RelB plays an oncogenic role and conveys chemo-resistance to DLD-1 colon cancer cells

Nuclear transcription factor kappa B (NF-κB) subunits exhibit crucial roles in tumorigenesis and chemo-sensitivity. Recent studies suggest that RelB, the key subunit of the alternative NF-κB pathway, plays a critical role in the progression of diverse human malignancies. However, the significance of RelB in colorectal cancer (CRC) remains unclear. Here, we systematically explored the functions of the alternative NF-κB subunit RelB in colon cancer cells and its underlying mechanism.

Our studies here provided evidence that RelB plays an oncogenic role and conveys chemo-resistance to 5-FU. RelB can be considered as an independent indicator of prognosis in CRC.

Stably transfected RelB-shRNA DLD-1 cells were established using Lipofectamine 2000. NF-κB DNA-binding capability was quantified using an ELISA-based NF-κB activity assay. Cell growth was monitored by an x-Celligence system. Cell proliferation was analyzed by a CCK-8 and a Brdu proliferation assay. Response to 5-FU was assessed by an x-Celligence system. Cell apoptosis and cell cycle was detected using flow cytometry analyses. Cell migration and invasion abilities were detected by an x-Celligence system, Transwell inserts, and wound-healing assays. RelB expression and its clinical significance were analyzed using the CRC tissue microarray. The expression of NF-κB signaling subunits, AKT/mTOR signaling molecules, cell cycle related proteins, MMP2, MMP9, and Integrin β-1 were measured by Western blotting analyses.

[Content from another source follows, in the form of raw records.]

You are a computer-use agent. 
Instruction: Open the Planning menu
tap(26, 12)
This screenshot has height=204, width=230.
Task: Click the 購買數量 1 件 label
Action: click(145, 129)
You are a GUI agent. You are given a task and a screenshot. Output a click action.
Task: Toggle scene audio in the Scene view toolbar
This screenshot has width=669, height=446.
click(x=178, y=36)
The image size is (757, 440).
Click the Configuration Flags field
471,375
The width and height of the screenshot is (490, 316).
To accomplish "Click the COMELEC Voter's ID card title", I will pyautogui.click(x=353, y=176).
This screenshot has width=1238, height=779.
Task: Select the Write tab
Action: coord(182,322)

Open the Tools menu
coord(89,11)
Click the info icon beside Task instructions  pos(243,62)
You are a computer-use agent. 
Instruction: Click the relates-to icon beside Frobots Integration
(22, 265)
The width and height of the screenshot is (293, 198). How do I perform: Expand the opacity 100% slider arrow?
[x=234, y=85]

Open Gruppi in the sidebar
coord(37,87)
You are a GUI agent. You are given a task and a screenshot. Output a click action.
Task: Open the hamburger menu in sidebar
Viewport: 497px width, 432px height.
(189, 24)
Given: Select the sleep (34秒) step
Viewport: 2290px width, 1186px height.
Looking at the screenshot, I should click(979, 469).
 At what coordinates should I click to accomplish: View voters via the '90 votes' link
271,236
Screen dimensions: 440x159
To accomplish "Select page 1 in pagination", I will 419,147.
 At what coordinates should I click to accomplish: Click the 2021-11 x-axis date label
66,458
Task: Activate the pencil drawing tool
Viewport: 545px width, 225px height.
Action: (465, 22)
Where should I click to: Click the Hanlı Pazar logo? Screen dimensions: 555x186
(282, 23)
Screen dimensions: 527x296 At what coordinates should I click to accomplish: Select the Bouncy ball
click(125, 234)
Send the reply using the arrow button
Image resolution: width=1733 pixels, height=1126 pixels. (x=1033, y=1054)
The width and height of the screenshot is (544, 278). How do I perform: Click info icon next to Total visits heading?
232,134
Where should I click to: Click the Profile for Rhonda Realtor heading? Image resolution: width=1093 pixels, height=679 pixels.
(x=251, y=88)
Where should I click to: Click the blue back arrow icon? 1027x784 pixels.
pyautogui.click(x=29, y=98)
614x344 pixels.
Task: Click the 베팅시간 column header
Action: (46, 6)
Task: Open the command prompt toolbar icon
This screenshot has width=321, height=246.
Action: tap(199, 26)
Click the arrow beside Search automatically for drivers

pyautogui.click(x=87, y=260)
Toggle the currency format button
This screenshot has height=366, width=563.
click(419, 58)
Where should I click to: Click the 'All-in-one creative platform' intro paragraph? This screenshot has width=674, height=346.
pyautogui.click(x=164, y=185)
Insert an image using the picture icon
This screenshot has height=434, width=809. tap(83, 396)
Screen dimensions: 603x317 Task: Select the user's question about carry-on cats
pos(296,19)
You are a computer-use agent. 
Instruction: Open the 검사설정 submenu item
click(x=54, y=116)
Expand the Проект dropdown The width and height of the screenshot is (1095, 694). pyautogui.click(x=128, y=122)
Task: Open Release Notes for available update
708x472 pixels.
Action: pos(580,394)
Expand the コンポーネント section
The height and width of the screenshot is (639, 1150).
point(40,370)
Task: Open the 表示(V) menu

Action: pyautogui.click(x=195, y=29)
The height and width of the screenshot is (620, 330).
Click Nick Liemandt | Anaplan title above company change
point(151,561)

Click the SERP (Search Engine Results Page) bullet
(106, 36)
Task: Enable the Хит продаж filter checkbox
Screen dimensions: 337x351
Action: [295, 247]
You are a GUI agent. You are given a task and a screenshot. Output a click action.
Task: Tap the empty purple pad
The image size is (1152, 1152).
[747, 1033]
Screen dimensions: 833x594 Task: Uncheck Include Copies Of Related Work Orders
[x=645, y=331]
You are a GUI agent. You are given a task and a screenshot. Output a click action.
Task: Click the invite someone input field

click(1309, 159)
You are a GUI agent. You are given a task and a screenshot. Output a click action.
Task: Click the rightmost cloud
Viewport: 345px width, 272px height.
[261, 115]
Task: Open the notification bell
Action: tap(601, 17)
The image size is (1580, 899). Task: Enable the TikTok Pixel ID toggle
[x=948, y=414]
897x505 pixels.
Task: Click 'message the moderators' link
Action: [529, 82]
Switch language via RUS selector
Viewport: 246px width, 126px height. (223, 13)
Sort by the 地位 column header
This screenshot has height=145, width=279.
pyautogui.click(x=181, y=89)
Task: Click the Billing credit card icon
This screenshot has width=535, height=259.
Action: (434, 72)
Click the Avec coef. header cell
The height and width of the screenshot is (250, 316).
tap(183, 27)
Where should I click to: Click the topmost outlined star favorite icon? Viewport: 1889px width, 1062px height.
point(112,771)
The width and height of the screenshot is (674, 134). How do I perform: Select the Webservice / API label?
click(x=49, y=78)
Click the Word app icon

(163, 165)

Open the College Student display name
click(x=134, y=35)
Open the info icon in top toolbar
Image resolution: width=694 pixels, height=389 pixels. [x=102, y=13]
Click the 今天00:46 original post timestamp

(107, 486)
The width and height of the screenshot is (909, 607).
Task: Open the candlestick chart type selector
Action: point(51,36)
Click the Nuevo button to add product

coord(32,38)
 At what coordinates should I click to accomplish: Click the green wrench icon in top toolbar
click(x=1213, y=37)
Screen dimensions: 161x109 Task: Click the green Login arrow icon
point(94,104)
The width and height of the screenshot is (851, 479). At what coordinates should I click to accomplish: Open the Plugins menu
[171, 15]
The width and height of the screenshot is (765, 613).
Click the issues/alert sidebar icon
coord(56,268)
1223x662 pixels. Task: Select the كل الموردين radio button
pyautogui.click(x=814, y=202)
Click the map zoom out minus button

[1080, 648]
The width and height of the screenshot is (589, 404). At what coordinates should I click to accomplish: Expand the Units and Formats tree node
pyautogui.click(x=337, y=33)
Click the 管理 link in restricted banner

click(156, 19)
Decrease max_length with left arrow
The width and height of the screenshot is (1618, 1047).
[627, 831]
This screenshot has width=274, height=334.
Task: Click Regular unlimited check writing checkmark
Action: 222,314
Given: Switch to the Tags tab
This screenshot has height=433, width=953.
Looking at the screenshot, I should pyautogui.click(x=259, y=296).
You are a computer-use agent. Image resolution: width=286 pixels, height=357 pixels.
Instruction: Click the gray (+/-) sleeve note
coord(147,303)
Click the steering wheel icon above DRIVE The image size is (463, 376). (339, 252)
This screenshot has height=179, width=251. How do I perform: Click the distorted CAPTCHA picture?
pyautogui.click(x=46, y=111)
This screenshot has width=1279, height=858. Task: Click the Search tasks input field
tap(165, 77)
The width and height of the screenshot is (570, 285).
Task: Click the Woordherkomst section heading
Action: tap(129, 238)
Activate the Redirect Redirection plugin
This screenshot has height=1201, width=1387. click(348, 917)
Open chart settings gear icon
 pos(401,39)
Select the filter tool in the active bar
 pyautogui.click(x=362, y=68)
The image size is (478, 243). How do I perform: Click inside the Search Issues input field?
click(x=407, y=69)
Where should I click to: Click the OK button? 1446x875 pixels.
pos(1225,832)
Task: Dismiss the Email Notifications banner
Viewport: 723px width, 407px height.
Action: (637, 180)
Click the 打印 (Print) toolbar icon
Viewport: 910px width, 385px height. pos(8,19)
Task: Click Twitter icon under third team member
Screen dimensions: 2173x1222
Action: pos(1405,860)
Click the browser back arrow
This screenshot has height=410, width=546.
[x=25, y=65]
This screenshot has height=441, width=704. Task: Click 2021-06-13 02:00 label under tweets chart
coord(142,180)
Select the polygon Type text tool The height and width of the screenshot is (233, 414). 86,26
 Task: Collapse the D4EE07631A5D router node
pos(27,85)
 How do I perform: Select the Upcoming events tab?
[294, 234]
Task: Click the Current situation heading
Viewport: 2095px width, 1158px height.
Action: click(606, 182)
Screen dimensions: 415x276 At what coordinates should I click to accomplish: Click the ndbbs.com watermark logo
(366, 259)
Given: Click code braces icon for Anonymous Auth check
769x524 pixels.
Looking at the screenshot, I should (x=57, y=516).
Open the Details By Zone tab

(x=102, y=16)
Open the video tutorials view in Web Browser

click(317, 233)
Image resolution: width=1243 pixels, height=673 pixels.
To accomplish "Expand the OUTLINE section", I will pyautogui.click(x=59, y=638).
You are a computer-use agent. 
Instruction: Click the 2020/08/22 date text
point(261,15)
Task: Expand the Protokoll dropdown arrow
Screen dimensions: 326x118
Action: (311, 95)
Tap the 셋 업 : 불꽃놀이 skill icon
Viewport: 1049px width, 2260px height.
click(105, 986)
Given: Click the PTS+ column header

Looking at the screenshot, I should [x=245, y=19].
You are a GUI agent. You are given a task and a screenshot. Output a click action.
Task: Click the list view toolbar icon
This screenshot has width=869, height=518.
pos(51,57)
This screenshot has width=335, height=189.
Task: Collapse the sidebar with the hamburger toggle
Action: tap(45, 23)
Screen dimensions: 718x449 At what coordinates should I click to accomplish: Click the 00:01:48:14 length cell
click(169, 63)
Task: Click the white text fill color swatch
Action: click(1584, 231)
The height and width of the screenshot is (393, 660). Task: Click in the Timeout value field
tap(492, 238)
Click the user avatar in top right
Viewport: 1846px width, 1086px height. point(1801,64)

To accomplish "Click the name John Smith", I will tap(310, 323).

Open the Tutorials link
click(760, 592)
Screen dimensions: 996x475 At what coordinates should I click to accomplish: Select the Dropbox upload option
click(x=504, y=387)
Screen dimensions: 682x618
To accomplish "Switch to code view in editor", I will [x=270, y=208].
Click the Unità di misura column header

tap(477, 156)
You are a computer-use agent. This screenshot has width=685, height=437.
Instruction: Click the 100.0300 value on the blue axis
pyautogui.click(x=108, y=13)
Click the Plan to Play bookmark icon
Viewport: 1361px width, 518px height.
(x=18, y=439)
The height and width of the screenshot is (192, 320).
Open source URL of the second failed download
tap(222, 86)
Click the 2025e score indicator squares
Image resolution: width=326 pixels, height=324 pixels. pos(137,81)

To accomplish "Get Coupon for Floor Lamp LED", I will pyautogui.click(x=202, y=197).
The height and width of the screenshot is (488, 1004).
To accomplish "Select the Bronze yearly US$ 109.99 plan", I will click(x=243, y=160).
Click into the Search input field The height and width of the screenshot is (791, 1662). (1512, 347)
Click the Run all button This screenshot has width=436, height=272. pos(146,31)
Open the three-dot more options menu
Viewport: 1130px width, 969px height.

The RelB-silencing inhibited cell growth of DLD-1 cells. The RelB-silencing exerted the anti-proliferative by downregulation of AKT/mTOR signaling. The RelB-silencing caused G0-G1 cell cycle arrested likely due to decreasing the expression of Cyclin D1 and CDK4, concomitant with increased expression of p27Kip1. The RelB-silencing enhanced cytotoxic effect of 5-FU and induced cell accumulation in S-phase. The RelB-silencing impaired the migration and invasion potential of DLD-1 cells, which was related to downregulation of MMP2, MMP9, and Integrin β-1. Importantly, the RelB expression was correlated with depth of tumor invasion, lymph node metastasis, metastasis stage, and pTNM stage. High-RelB expression was significantly correlated with poor overall survival in CRC patients.